=== Listed entries ===

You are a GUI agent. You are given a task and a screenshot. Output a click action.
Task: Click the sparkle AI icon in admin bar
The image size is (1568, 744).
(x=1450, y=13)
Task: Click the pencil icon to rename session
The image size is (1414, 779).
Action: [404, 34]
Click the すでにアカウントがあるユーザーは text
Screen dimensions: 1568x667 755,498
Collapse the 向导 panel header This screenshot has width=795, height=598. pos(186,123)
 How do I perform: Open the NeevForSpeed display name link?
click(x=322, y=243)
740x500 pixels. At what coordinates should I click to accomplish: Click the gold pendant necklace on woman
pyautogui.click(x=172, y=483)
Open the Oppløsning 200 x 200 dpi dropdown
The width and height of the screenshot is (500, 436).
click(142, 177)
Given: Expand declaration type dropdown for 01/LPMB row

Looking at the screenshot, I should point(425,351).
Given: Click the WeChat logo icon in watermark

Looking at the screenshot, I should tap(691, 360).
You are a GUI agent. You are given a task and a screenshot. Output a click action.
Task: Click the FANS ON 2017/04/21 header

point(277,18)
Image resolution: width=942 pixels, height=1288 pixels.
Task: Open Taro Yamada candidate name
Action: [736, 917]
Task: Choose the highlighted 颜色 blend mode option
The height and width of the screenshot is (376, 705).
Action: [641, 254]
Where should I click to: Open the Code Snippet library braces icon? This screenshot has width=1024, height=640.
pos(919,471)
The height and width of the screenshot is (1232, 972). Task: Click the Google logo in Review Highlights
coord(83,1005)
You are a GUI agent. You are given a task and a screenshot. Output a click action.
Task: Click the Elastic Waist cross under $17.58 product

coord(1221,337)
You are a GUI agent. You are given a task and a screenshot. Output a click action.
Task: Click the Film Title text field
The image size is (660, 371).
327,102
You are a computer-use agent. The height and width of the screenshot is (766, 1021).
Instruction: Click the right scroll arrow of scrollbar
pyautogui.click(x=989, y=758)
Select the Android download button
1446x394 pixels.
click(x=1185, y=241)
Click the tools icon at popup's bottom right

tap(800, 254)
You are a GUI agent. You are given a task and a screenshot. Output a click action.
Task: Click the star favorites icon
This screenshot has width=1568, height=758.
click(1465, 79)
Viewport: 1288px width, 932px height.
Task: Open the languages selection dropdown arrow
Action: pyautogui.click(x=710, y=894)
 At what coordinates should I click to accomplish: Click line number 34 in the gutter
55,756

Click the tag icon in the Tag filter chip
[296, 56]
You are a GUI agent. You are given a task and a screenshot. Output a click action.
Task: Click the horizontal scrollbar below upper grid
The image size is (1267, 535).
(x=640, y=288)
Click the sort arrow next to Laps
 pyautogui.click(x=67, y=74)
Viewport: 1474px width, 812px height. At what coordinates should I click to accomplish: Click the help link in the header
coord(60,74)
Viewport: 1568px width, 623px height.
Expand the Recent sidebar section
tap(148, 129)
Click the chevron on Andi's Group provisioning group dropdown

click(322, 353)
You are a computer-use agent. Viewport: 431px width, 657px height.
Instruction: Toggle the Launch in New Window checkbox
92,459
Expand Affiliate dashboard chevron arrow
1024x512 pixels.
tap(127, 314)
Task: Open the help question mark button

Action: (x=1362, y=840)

===

What you have to do:
Here the job is to output the lines from the start of the material through the line with "Task: Choose the", inclusive, exactly and with nothing else.

Solution for this problem:
You are a GUI agent. You are given a task and a screenshot. Output a click action.
Task: Click the sparkle AI icon in admin bar
The image size is (1568, 744).
(x=1450, y=13)
Task: Click the pencil icon to rename session
The image size is (1414, 779).
Action: [404, 34]
Click the すでにアカウントがあるユーザーは text
Screen dimensions: 1568x667 755,498
Collapse the 向导 panel header This screenshot has width=795, height=598. pos(186,123)
 How do I perform: Open the NeevForSpeed display name link?
click(x=322, y=243)
740x500 pixels. At what coordinates should I click to accomplish: Click the gold pendant necklace on woman
pyautogui.click(x=172, y=483)
Open the Oppløsning 200 x 200 dpi dropdown
The width and height of the screenshot is (500, 436).
click(142, 177)
Given: Expand declaration type dropdown for 01/LPMB row

Looking at the screenshot, I should point(425,351).
Given: Click the WeChat logo icon in watermark

Looking at the screenshot, I should tap(691, 360).
You are a GUI agent. You are given a task and a screenshot. Output a click action.
Task: Click the FANS ON 2017/04/21 header

point(277,18)
Image resolution: width=942 pixels, height=1288 pixels.
Task: Open Taro Yamada candidate name
Action: [736, 917]
Task: Choose the highlighted 颜色 blend mode option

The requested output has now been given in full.